=== Begin Enclosure ===

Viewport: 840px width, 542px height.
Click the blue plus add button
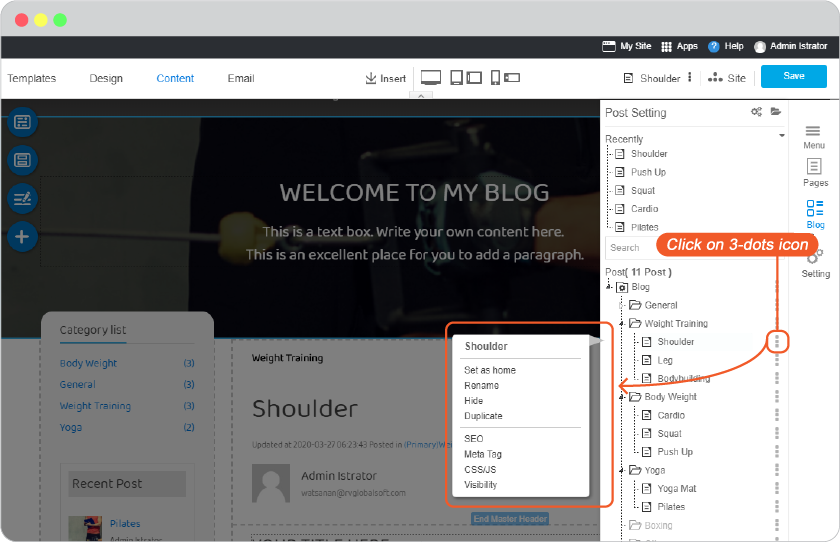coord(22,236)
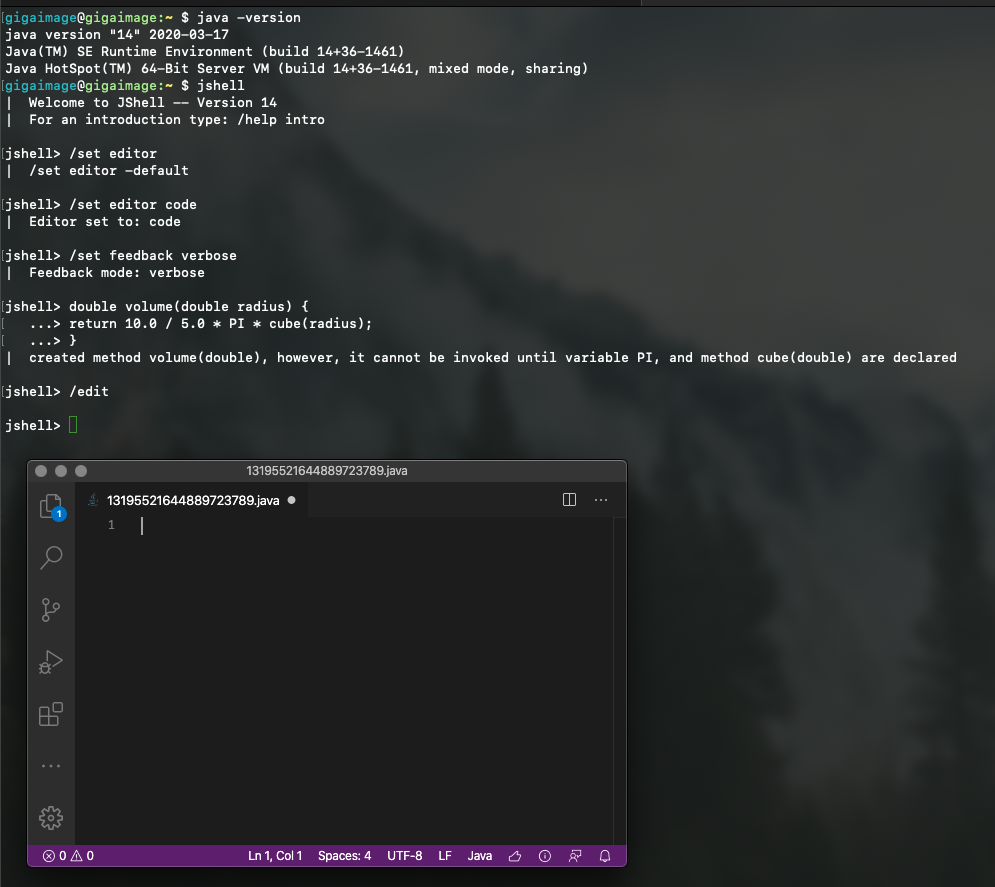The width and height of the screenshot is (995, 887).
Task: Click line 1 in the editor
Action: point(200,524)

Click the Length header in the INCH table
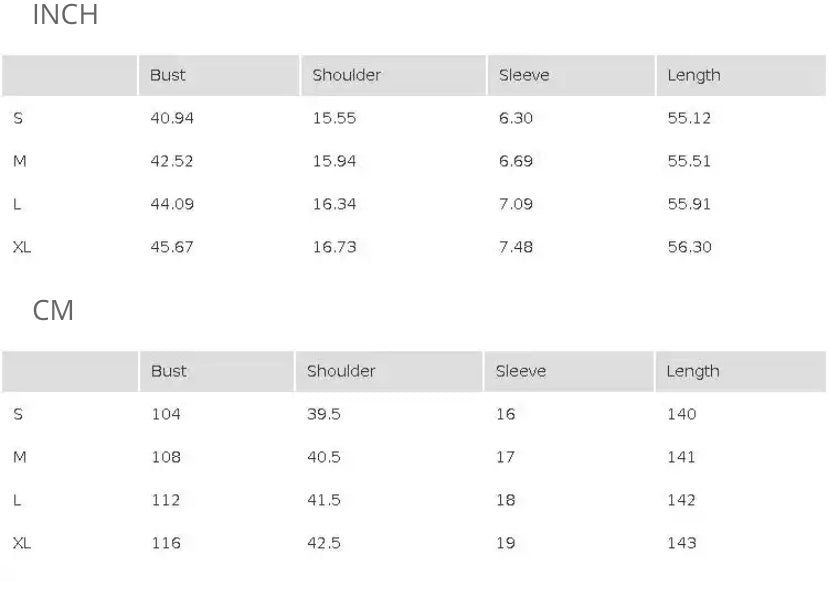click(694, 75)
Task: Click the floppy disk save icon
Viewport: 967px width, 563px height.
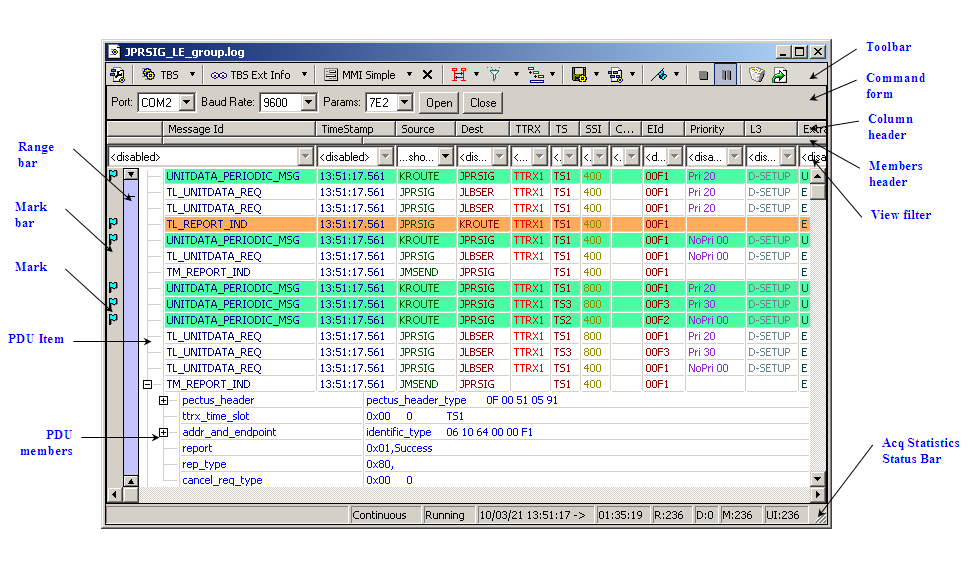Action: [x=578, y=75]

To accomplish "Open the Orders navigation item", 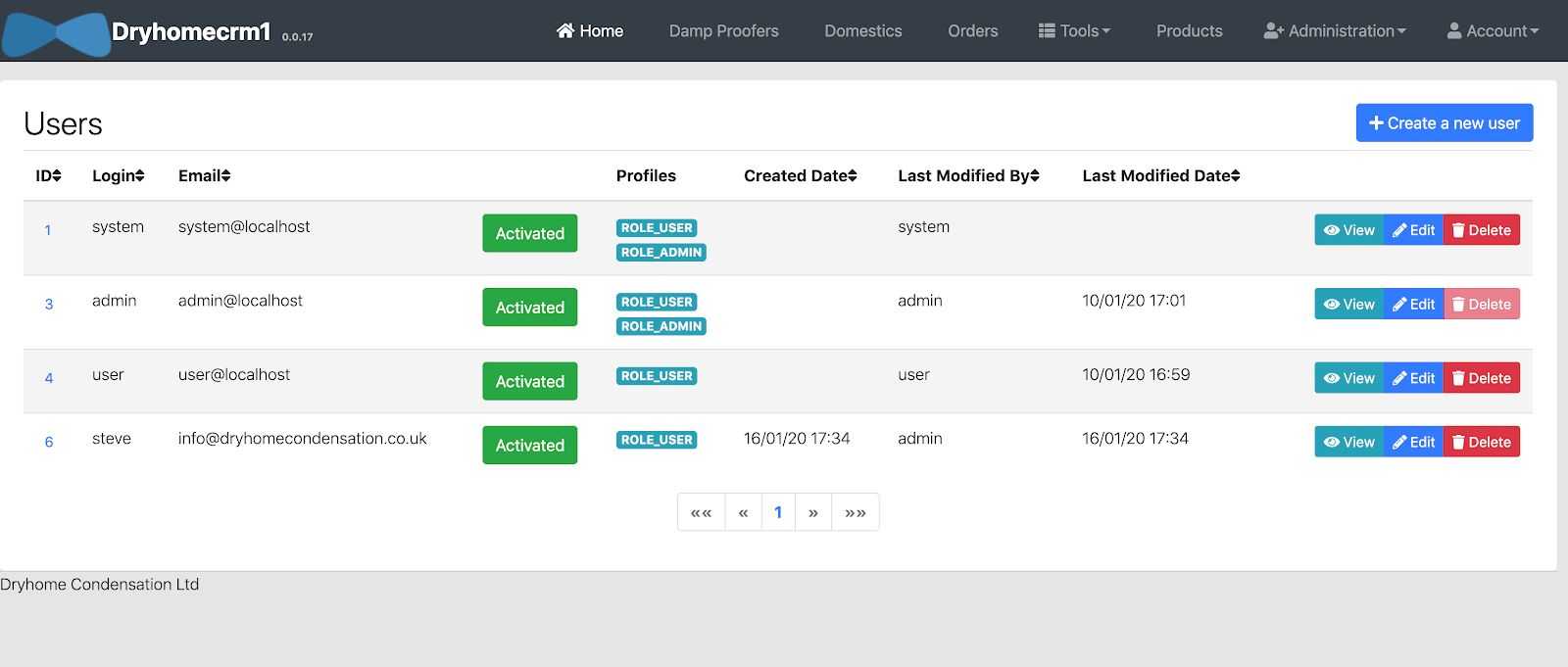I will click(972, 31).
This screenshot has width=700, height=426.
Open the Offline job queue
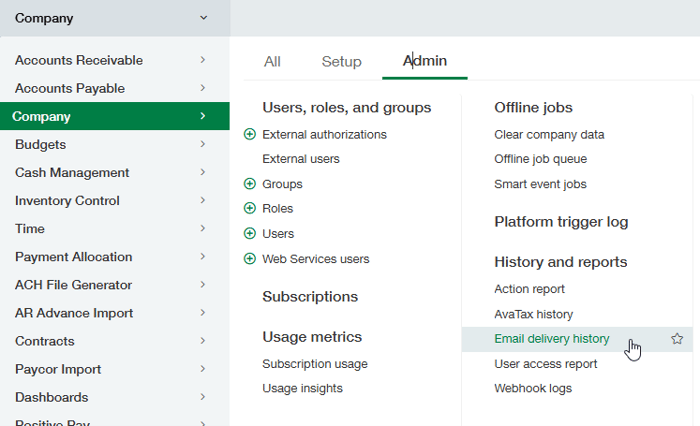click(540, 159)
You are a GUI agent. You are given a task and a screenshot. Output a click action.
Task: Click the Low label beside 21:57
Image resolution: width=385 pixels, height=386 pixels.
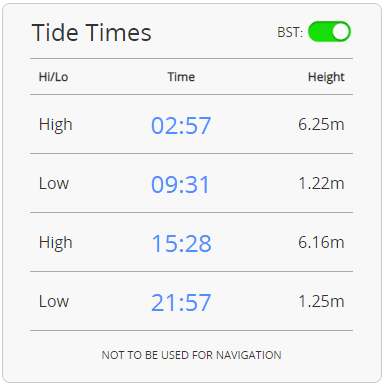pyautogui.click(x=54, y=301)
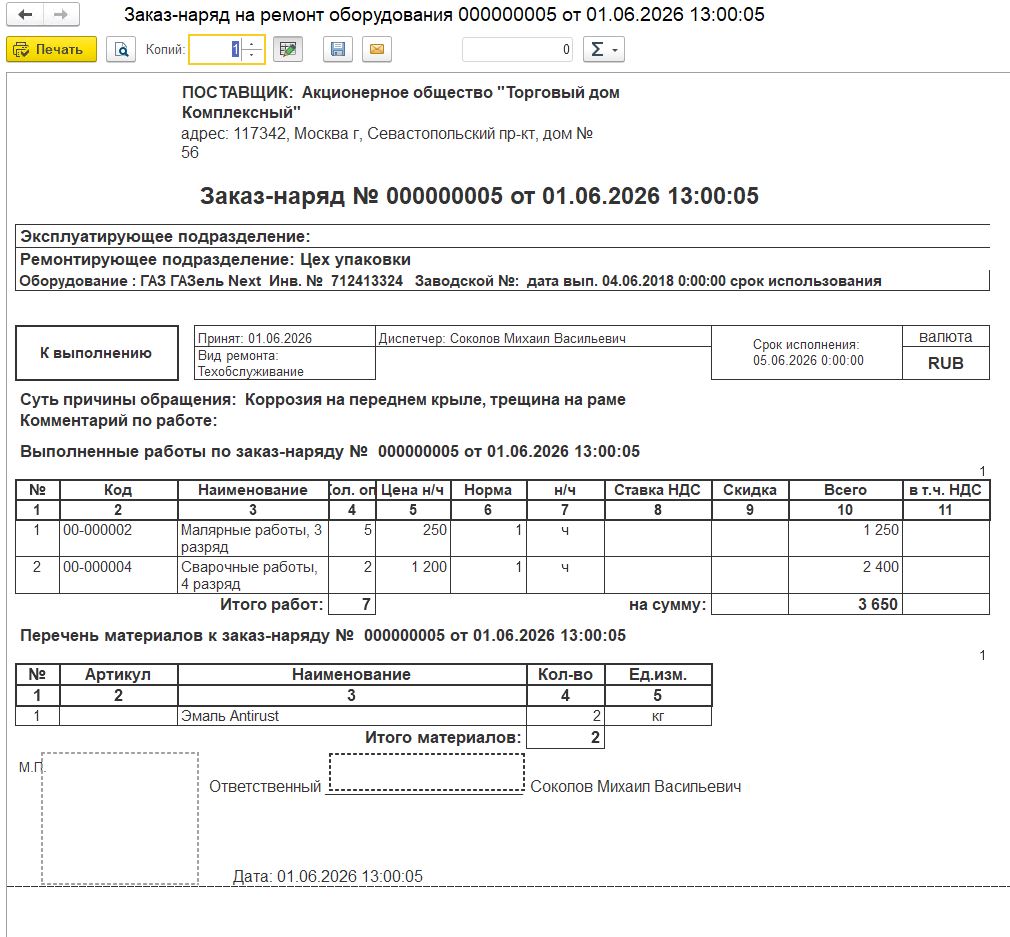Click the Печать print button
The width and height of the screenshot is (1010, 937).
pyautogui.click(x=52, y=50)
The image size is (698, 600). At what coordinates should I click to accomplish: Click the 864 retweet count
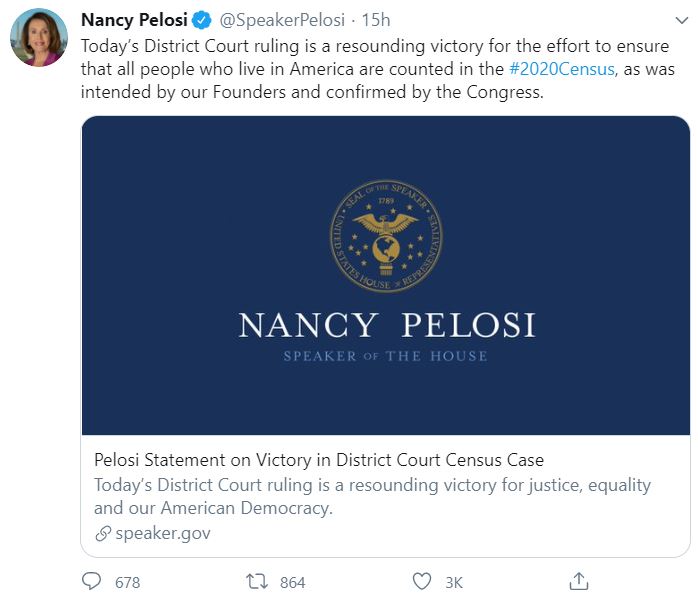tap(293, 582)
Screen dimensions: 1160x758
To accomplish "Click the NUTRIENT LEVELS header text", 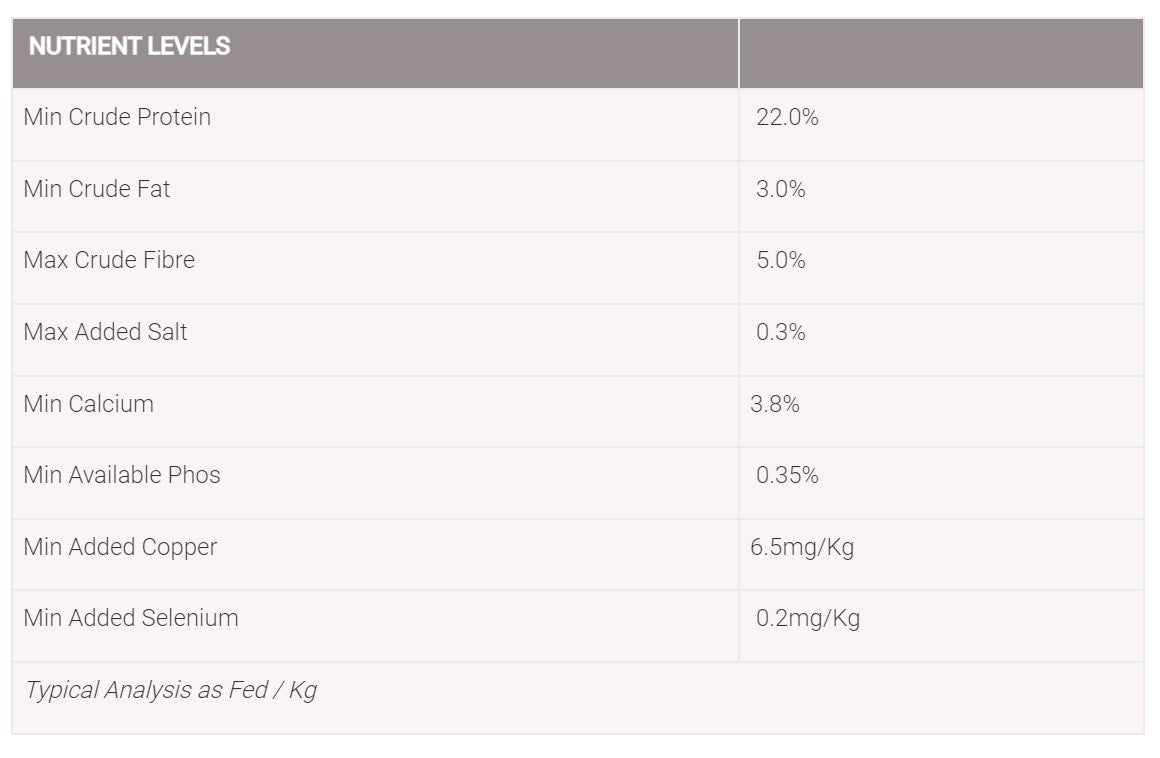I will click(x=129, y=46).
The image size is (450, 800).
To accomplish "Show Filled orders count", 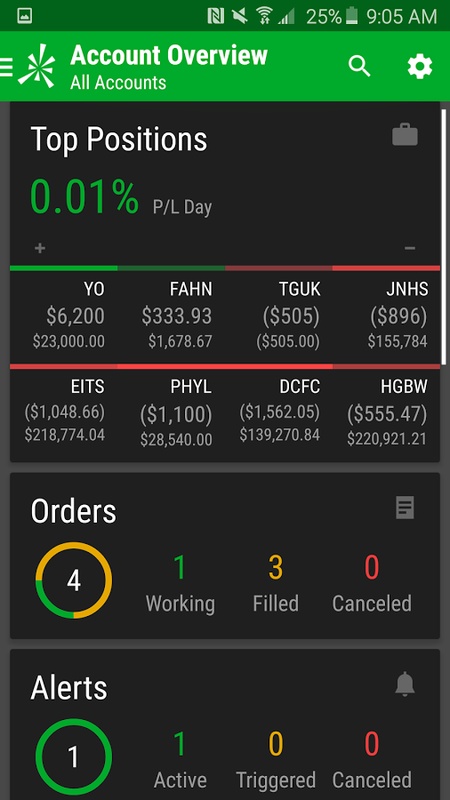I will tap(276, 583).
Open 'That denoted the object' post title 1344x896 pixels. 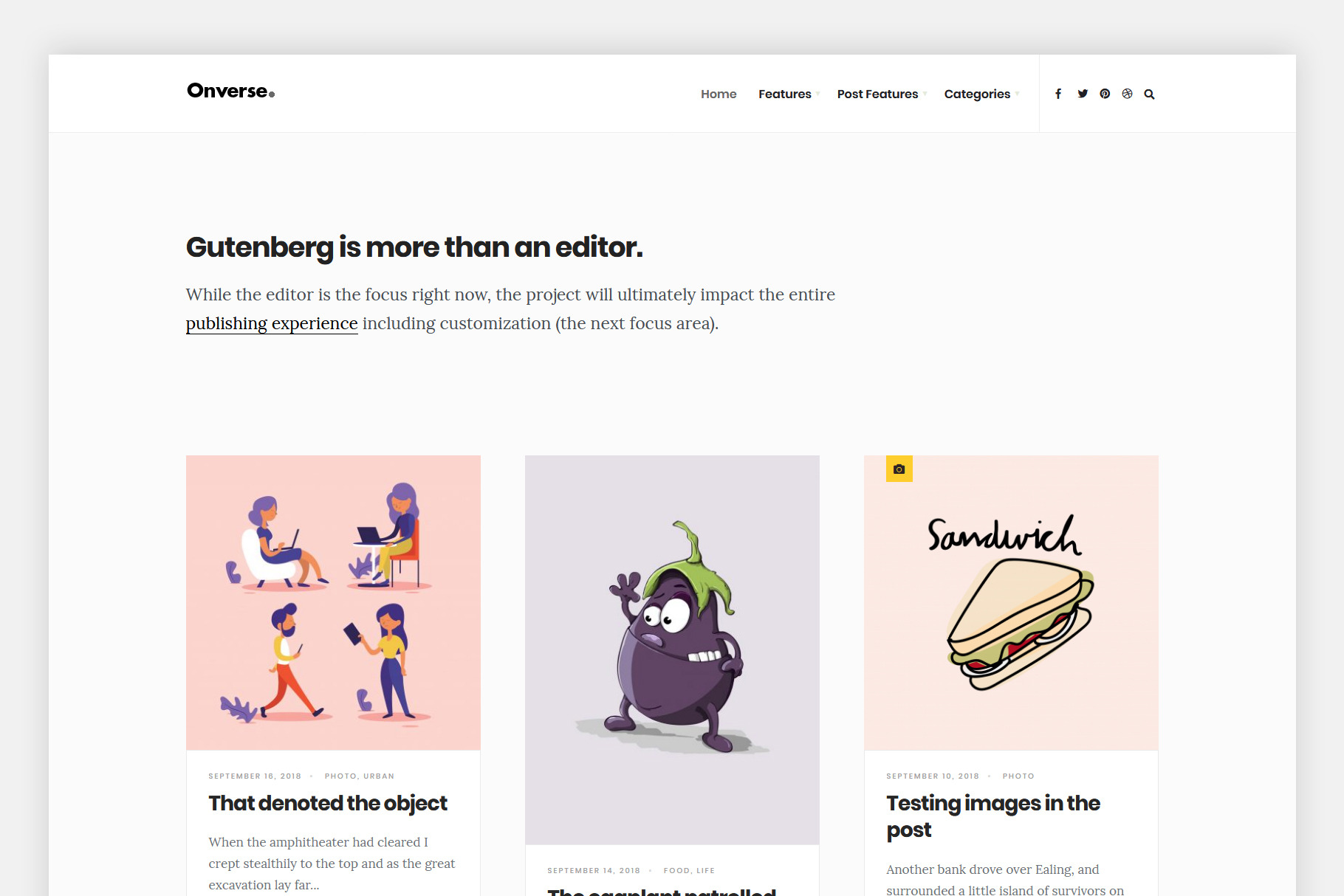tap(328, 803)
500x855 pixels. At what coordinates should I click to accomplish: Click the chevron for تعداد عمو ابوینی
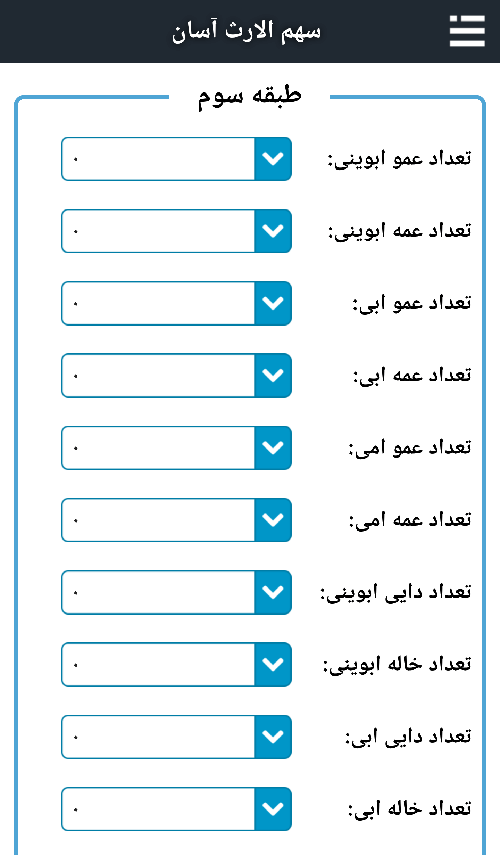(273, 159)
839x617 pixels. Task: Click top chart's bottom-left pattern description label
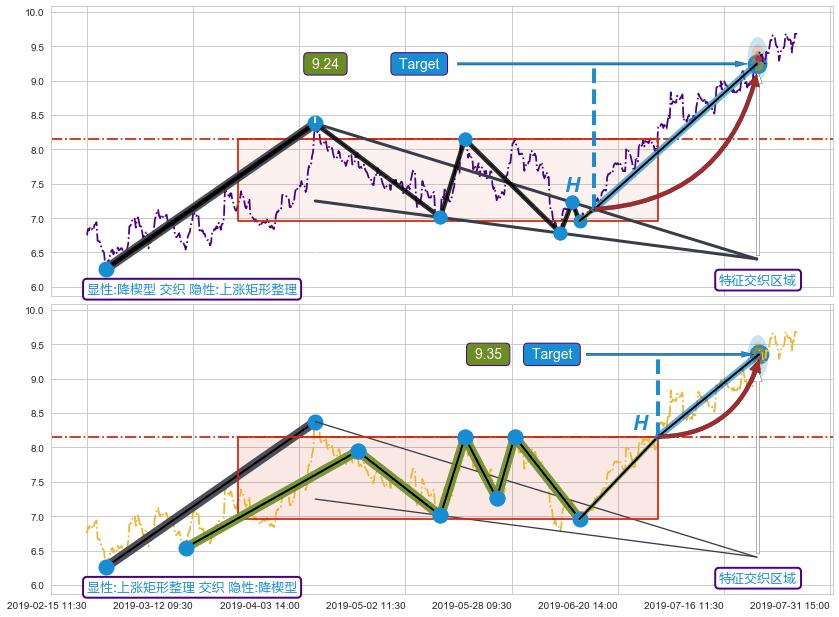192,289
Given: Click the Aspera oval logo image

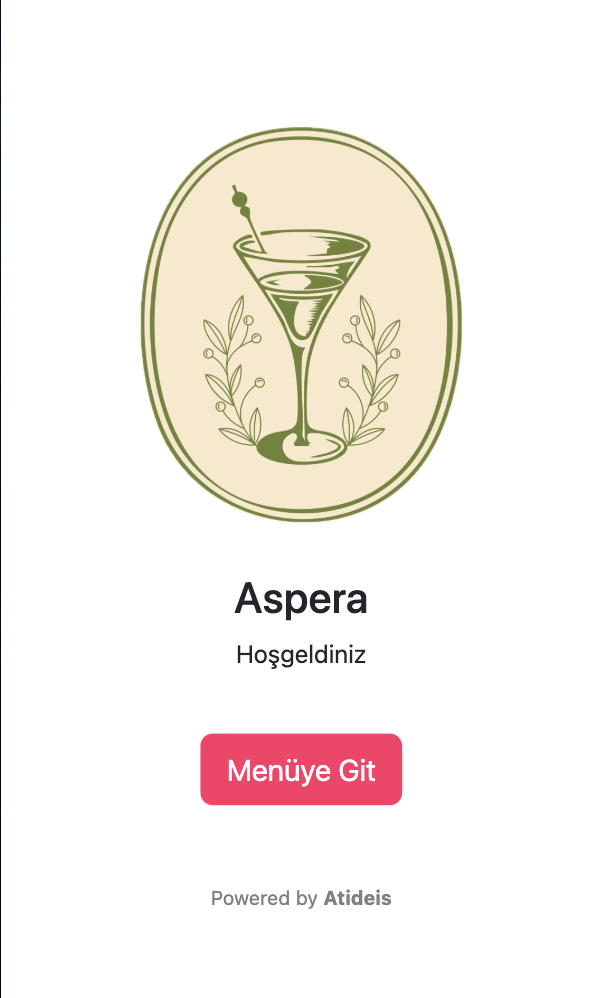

=== End Enclosure ===

What you give back should be exactly the lines from the top of the data above down to and including the line with "Task: Click the floppy disk save icon", minus any pictures.

Viewport: 840px width, 542px height.
Click the blue plus add button
coord(22,236)
The width and height of the screenshot is (995, 887).
Task: Click line 1 in the editor
Action: point(200,524)

Click the Length header in the INCH table
click(694, 75)
Task: Click the floppy disk save icon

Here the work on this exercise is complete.